Mehr Solidarität mit Griechen
Mehr europäische Solidarität mit den Griechen fordert der griechisch-orthodoxe Metropolit von Österreich, Arsenios (Kardamakis), ein. Wie die Österreicher nicht für das Hypo-Debakel bluten dürften, sollten auch die Griechen nicht für ihre Politiker bestraft werden, so Metropolit Arsenios in einem Interview in der "Kleinen Zeitung" (Mittwoch). Der europäische Weg derzeit sei "nicht christlich", so der Metropolit. Wenn Europa sich als "eine europäische Familie" verstehen wolle, so bedeute dies, füreinander einzustehen. "Sollen wir auch die Österreicher wegen des Hypo-Skandals bestrafen? Wir Österreicher haben diese Entscheidungen nicht getroffen, aber wir müssen zahlen. Ich auch, weil ich hier lebe. So ist das."
Seit fünf Jahren gebe es für und in Griechenland ein rigoroses Sparprogramm, doch die wirtschaftliche Situation sei nicht besser, sondern schlimmer geworden. Griechenland habe mehr Schulden denn je und die neue Regierung null Bewegungsspielraum. Arsenios: "Wenn die Europäische Zentralbank keine Bewegungsmöglichkeiten schafft, ist es Ende März vorbei. Will das Europa? Muss der schlechte Schüler tatsächlich bestraft werden, oder hilft man ihm dabei, besser zu werden?" Deutschlands Politik sei für ihn eine Bestrafungspolitik, und das sei nicht christlich, unterstrich der Metropolit.
Er unterstütze als Grieche die neue griechische Regierung, so Arsenios: "Ich will, dass sie ihre Arbeit gut macht. Schafft sie das nicht, werden Hunderttausende Menschen hungern. Und das will ich nicht." Zugleich mahnte der orthodoxe Bischof die neuen Regierungspolitiker, zum Wohle der Bevölkerung tätig zu sein. Schließlich bestehe bei jedem Menschen, der an die Macht kommt, die Gefahr, "dass er sich im Machtrausch verliert, wenn er auf keinem stabilen charakterlichen Fundament steht". Er habe sich zum Beispiel auch gefragt, ob der neue griechische Finanzminister Yanis Varoufakis "wirklich dem Land dienen will, oder ob er auf diesem Weg nur bekannt werden möchte, damit dem Wirtschaftsprofessor später noch mehrere Türen offenstehen. Ich bete, dass er zuerst an Griechenland denkt."

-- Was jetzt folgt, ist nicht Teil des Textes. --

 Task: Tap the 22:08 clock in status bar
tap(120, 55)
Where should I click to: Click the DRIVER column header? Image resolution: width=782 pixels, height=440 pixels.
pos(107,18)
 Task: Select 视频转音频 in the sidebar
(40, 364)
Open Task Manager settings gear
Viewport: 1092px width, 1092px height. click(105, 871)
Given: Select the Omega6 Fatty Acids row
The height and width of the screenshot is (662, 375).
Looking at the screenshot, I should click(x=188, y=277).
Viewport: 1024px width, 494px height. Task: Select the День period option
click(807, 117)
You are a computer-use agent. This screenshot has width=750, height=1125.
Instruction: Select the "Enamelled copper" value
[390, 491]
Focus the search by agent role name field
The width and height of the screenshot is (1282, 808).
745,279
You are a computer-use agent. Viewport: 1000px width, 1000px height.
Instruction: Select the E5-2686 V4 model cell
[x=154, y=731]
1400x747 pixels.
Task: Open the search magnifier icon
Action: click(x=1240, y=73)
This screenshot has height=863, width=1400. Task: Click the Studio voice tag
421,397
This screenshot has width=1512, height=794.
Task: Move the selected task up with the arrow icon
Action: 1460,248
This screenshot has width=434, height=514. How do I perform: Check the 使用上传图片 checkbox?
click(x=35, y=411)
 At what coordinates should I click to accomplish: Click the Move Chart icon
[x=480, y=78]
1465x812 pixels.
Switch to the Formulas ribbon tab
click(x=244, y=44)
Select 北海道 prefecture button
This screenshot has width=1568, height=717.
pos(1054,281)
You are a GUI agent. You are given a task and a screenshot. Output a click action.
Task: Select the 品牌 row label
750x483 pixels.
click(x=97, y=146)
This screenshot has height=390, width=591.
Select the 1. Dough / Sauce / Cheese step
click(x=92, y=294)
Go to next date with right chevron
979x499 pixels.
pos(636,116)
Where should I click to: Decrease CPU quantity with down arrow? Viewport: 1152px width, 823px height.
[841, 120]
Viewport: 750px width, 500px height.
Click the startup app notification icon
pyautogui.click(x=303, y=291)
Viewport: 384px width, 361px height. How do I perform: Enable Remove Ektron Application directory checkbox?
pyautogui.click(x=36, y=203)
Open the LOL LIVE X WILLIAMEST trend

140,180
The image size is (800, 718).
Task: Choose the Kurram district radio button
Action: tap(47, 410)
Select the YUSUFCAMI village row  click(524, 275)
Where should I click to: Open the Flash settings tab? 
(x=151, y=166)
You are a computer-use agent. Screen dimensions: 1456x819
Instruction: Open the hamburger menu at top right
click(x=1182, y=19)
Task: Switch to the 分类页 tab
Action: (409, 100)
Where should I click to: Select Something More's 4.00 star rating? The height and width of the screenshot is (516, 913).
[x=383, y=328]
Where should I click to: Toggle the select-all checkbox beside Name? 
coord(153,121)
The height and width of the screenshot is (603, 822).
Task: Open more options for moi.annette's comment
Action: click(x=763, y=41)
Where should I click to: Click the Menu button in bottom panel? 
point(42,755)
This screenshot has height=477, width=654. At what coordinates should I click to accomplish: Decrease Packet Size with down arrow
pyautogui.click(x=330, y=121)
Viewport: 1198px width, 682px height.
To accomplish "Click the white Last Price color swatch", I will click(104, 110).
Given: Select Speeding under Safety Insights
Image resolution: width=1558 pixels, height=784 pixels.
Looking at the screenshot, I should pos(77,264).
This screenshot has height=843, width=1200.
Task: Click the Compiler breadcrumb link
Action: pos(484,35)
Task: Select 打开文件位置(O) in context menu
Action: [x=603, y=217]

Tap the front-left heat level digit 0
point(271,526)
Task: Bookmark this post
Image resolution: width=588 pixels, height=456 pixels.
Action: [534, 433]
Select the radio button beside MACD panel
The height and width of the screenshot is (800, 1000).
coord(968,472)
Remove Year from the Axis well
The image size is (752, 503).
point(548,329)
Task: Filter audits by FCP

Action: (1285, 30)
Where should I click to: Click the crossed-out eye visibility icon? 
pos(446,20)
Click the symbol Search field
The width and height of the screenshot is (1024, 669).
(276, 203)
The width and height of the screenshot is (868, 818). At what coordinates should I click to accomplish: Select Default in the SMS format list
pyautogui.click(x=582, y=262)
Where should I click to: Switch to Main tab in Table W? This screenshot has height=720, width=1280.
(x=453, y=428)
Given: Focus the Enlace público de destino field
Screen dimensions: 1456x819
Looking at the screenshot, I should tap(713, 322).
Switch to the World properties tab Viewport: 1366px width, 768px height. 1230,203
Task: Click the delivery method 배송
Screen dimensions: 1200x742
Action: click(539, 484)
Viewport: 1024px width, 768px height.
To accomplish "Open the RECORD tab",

Die Auswirkungen der Finanz- und Wirtschaftskrise in Griechenland seien dramatisch, führte der Metropolit aus. Von einem Tag auf den anderen habe es in Griechenland für die Menschen nur noch das Notwendigste zum Leben gegeben. Mit der Krise seien aber auch Werte wie Solidarität, Menschenwürde und Mitmenschlichkeit wieder stärker geworden. Arsenios: "Jeder hilft, wo er kann; wohl auch, weil niemand weiß, ob morgen nicht er selbst derjenige ist, der Hilfe braucht." Da die griechisch-orthodoxen Priester vom griechischen Staat bezahlt werden, sei auch deren Gehalt um 30 bis 40 Prozent gekürzt worden, erläuterte der Metropolit. Mit dramatischen Auswirkungen vor allem für jene Geistlichen, die verheiratet sind und Familie haben.
Arsenios Kardamakis ist seit Ende 2011 Metropolit von Österreich, 2014 erhielt er auch die österreichische Staatsbürgerschaft: "In Österreich habe ich mich sofort zu Hause gefühlt, mehr als in Deutschland, muss ich sagen. Hier wurde ich sofort mit offenen Armen empfangen. Überall gibt es Freunde Griechenlands, und rundum haben mich die Menschen unterstützt, obwohl ich Ausländer war."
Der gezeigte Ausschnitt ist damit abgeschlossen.